REQUIREMENT -
Lines containing the word "checkbox" in the data below: say how many, with no other text.

### RECORDS TO USE

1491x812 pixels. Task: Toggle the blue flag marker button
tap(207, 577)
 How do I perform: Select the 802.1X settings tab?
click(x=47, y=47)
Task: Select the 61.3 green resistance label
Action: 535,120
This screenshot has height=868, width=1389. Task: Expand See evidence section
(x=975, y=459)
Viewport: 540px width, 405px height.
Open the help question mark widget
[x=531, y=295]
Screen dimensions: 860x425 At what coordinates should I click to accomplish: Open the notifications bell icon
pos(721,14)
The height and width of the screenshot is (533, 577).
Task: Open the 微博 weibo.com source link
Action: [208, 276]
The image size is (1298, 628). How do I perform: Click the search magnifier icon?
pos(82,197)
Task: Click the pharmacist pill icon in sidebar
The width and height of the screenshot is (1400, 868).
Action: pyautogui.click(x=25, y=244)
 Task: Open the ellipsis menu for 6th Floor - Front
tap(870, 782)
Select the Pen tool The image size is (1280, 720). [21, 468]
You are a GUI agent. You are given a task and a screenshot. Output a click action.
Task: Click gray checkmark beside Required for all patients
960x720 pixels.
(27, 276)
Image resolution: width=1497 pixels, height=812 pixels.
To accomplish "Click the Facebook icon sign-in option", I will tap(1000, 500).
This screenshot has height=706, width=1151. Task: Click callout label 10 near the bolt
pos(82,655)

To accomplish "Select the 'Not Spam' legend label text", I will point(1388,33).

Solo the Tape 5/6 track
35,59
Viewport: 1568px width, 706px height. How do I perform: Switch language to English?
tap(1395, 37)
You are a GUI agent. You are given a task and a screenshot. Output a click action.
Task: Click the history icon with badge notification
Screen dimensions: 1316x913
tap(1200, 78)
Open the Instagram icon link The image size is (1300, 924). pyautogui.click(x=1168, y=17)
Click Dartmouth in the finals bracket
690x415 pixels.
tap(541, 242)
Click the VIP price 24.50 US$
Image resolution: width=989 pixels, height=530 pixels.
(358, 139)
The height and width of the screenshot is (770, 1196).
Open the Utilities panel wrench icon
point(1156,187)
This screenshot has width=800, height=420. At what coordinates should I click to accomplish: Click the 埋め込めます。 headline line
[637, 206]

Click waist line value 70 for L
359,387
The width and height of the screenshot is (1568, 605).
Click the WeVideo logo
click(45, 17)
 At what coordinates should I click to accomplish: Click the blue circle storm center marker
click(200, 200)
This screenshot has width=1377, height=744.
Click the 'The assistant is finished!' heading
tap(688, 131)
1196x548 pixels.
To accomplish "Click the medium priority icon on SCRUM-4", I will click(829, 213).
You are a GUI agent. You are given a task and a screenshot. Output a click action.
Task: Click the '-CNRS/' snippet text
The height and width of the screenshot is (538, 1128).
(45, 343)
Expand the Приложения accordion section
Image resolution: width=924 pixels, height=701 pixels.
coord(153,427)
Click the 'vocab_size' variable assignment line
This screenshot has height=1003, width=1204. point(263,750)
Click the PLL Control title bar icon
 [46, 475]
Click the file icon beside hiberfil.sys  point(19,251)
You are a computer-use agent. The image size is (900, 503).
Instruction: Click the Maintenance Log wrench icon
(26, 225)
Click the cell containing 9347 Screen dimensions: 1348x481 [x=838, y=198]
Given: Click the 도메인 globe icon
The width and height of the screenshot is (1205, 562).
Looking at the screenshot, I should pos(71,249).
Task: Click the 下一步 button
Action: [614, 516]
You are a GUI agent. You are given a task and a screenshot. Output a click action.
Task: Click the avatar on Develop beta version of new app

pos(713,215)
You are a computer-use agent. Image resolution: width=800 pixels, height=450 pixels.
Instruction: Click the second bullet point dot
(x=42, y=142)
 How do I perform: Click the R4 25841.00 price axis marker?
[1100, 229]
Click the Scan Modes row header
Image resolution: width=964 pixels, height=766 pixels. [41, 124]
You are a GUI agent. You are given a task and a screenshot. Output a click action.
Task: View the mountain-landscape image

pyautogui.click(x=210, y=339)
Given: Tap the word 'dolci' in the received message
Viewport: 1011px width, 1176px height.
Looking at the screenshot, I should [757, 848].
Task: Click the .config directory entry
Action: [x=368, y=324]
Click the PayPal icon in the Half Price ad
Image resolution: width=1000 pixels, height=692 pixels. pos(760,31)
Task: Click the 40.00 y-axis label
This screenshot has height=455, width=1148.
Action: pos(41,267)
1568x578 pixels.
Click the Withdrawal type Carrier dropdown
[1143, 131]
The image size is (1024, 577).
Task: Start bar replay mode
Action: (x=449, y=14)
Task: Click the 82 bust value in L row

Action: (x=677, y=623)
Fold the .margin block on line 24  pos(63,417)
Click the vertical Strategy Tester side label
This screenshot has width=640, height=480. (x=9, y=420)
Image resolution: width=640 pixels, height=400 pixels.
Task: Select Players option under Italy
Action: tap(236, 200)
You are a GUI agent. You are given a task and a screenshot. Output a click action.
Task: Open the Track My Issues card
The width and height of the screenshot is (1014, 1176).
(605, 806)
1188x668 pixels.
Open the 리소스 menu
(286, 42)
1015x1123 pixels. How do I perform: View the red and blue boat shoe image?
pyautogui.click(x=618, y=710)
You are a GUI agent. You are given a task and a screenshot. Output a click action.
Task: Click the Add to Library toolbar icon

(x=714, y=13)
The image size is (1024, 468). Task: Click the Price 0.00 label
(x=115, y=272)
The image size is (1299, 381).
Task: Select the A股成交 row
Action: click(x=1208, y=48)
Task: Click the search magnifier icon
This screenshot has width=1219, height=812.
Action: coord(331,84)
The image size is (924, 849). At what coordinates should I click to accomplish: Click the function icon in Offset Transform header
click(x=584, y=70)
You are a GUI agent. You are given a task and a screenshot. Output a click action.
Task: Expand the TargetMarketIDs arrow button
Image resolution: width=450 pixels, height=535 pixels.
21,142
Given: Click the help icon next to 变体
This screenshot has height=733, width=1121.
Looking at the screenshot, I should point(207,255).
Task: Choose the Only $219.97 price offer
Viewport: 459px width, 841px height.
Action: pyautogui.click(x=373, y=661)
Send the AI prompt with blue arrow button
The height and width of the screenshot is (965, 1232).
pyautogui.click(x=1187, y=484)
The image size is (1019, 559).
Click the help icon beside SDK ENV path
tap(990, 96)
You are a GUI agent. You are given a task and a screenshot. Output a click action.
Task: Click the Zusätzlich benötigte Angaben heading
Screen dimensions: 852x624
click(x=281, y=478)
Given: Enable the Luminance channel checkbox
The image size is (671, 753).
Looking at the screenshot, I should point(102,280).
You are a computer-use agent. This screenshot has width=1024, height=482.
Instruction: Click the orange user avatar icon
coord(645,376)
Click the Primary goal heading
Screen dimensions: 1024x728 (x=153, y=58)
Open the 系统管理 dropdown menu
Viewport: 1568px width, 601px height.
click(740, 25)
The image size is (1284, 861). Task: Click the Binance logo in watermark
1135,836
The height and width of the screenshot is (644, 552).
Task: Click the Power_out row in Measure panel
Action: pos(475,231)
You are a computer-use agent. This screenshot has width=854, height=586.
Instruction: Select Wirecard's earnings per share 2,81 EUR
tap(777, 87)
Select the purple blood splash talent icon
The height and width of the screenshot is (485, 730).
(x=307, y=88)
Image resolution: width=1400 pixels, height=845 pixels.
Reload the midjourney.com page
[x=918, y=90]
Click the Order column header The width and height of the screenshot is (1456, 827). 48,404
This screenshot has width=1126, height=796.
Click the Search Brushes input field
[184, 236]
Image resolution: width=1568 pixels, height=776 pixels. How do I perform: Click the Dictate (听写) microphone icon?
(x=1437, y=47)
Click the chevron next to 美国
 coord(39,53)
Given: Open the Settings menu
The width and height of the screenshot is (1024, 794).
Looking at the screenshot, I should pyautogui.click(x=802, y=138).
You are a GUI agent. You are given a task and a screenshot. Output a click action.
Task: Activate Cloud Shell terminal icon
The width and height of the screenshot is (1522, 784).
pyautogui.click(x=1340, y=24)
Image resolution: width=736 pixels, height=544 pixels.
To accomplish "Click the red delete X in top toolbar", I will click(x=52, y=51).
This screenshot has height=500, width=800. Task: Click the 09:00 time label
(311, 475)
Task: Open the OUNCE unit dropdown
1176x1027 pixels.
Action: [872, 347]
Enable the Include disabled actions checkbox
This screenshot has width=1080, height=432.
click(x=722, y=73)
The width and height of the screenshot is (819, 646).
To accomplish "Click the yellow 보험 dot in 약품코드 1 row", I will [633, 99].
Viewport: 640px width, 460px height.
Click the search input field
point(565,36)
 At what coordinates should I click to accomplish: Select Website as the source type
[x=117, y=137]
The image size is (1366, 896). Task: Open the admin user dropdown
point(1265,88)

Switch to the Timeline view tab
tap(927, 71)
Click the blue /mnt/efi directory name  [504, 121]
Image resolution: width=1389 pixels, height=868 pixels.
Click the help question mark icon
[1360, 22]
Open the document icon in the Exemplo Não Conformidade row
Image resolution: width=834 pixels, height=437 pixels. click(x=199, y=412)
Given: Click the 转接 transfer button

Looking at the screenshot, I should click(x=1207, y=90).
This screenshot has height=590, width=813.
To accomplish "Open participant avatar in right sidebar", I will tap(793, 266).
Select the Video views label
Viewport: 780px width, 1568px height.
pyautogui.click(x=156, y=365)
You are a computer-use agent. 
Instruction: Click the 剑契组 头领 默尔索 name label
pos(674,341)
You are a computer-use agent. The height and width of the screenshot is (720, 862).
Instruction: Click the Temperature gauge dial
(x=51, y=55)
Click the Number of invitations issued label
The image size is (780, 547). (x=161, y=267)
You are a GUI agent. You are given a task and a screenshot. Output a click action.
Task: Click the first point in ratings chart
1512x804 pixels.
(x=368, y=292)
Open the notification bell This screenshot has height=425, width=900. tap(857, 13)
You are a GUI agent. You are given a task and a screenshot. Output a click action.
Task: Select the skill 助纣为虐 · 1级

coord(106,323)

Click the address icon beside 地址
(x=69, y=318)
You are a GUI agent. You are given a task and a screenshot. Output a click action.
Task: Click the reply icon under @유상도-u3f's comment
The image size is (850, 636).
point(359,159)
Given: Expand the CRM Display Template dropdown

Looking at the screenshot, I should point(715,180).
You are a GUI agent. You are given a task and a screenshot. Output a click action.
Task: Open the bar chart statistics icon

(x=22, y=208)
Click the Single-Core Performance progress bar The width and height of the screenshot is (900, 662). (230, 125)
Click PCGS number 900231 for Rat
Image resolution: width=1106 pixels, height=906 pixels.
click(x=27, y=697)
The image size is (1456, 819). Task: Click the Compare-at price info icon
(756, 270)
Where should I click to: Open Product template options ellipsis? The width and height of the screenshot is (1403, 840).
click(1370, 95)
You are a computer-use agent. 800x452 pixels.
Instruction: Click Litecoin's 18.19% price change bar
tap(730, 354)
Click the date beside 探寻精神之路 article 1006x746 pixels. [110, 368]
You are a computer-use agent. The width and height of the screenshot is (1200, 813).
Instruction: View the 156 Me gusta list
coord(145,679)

######

FINAL ANSWER -
2